Exercise directions: The whole of the material needs to be repeated exactly, line for line.

Provided material:
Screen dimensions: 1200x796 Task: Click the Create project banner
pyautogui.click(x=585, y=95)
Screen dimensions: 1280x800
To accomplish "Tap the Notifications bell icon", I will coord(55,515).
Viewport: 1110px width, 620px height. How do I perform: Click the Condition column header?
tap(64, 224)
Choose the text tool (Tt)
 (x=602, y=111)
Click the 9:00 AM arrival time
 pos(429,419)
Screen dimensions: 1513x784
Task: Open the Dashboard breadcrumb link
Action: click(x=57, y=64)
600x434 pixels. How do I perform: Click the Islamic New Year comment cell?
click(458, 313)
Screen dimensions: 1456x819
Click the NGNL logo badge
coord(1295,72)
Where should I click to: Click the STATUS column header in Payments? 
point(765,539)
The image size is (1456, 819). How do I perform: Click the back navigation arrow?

Response to this exercise:
Screen dimensions: 1200x796 Task: Click the Create project banner
pyautogui.click(x=585, y=95)
Screen dimensions: 1280x800
To accomplish "Tap the Notifications bell icon", I will coord(55,515).
Viewport: 1110px width, 620px height. How do I perform: Click the Condition column header?
tap(64, 224)
Choose the text tool (Tt)
 (x=602, y=111)
Click the 9:00 AM arrival time
 pos(429,419)
Screen dimensions: 1513x784
Task: Open the Dashboard breadcrumb link
Action: click(x=57, y=64)
600x434 pixels. How do I perform: Click the Islamic New Year comment cell?
click(458, 313)
Screen dimensions: 1456x819
Click the NGNL logo badge
coord(1295,72)
Where should I click to: Click the STATUS column header in Payments? 
point(765,539)
The image size is (1456, 819). How do I perform: Click the back navigation arrow?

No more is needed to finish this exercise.